### Aim
Which lines in the listing below contain the string "Task"? Find each one and copy it out in full.

### Material provided
-----
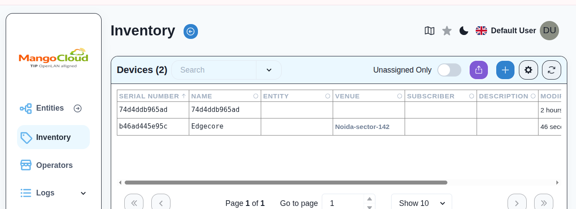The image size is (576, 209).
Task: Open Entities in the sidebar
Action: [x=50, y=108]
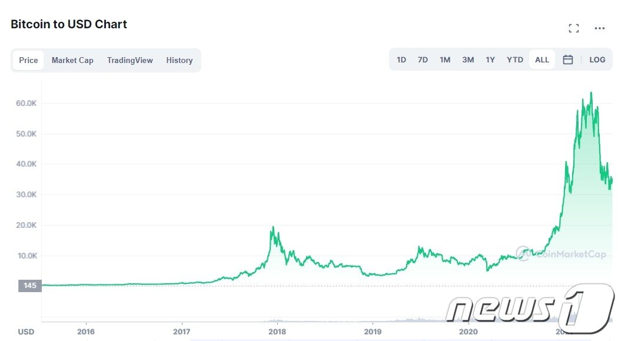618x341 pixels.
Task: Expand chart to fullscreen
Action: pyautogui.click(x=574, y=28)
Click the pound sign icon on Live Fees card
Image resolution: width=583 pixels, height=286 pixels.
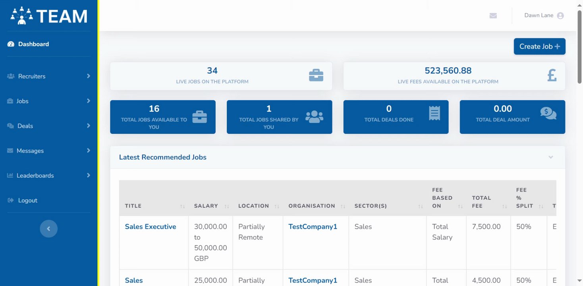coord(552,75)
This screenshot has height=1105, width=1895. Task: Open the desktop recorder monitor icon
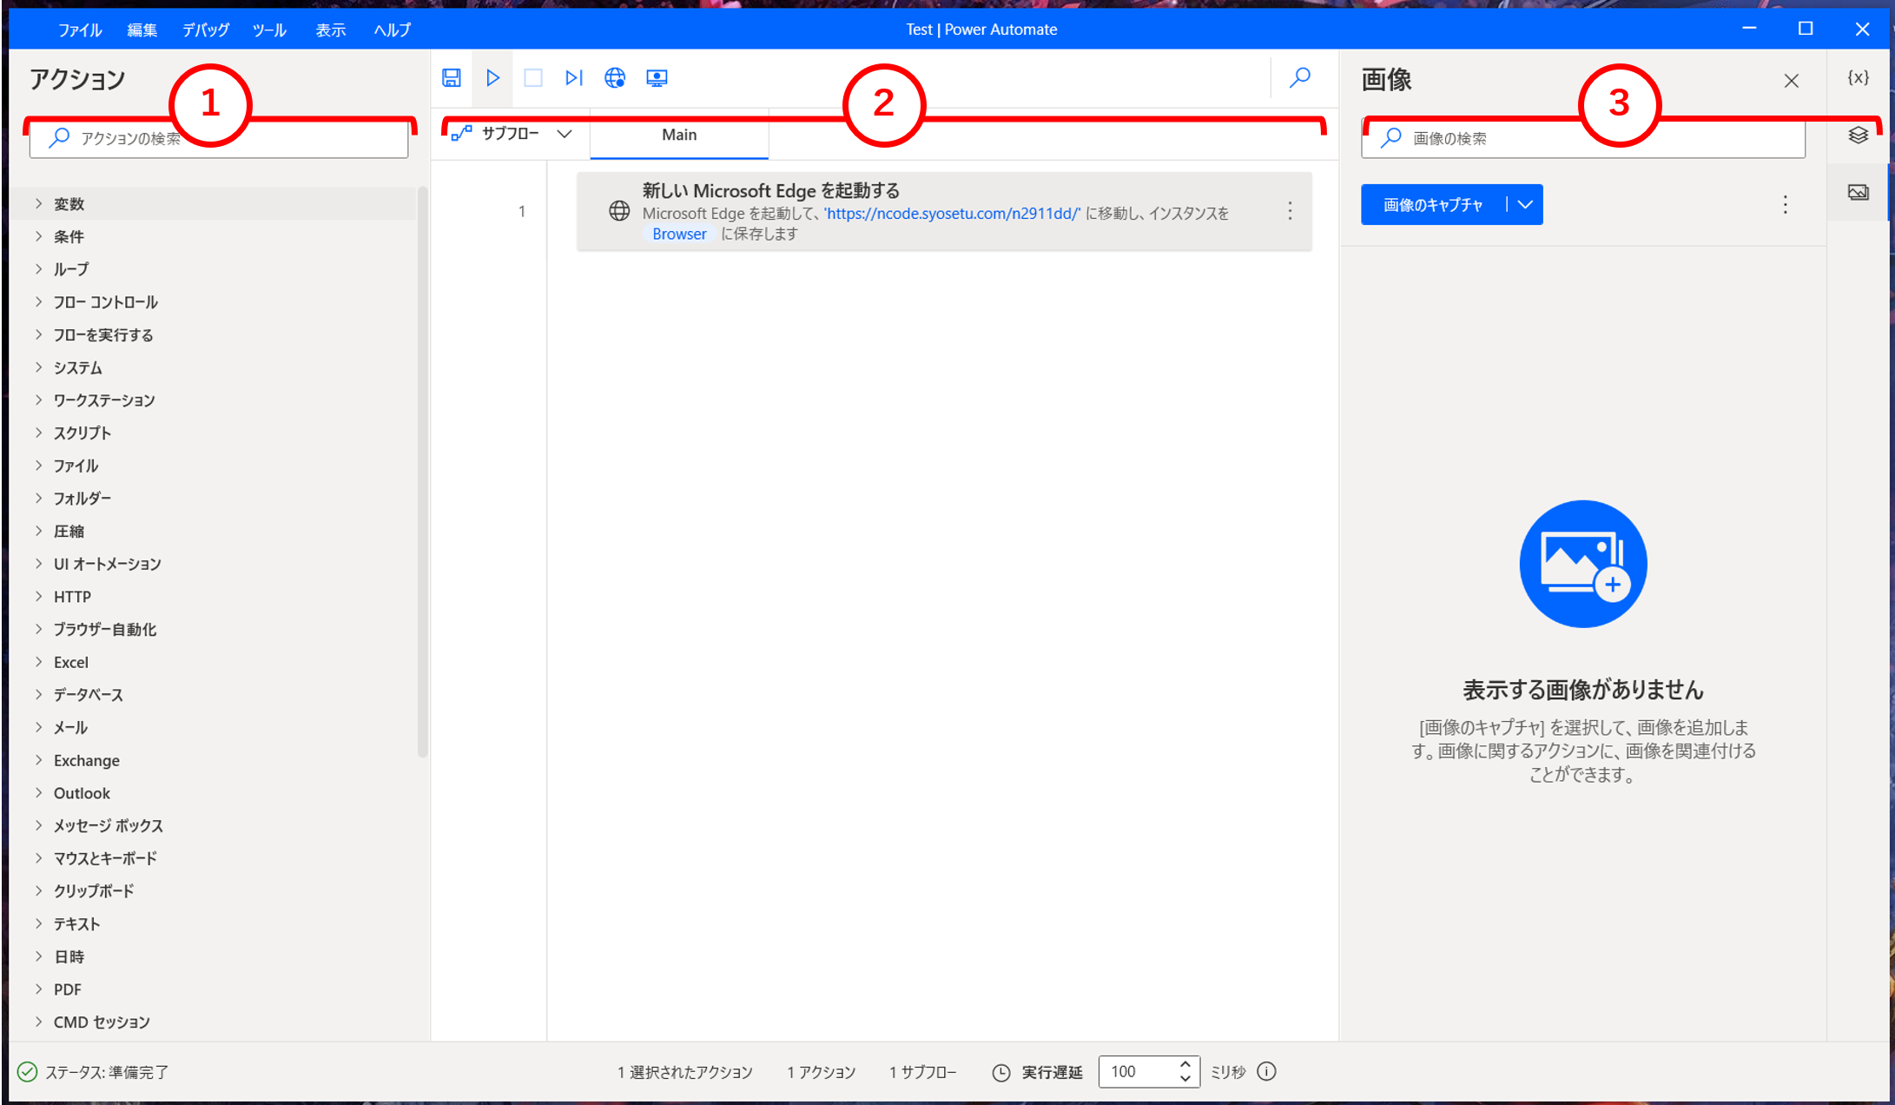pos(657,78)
-----
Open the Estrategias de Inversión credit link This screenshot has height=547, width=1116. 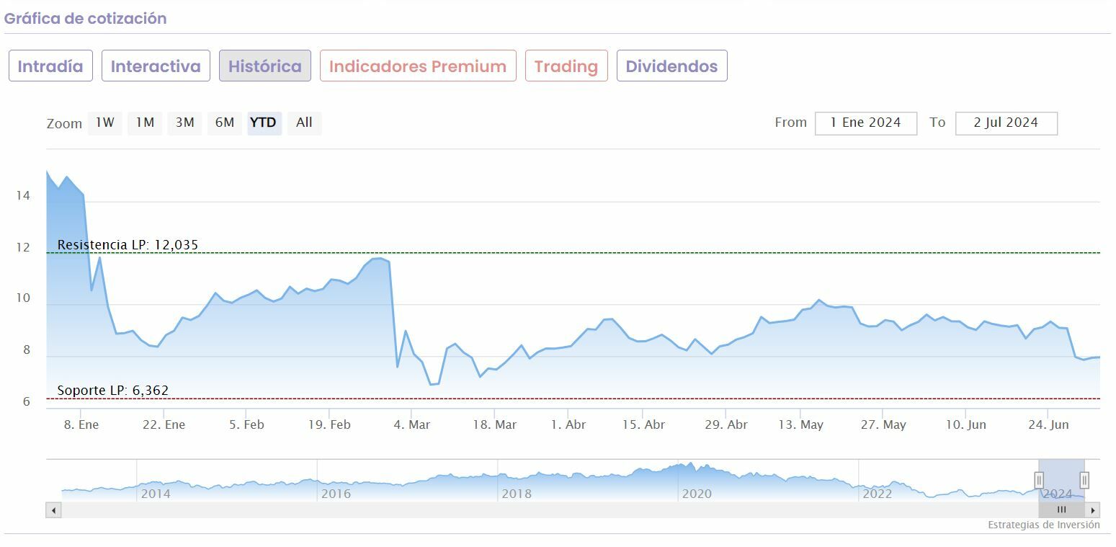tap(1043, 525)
-----
### Solution to this problem
Task: Open Entities in the sidebar
Task: Expand chart to fullscreen
This screenshot has height=1105, width=1895. Task: Open the desktop recorder monitor icon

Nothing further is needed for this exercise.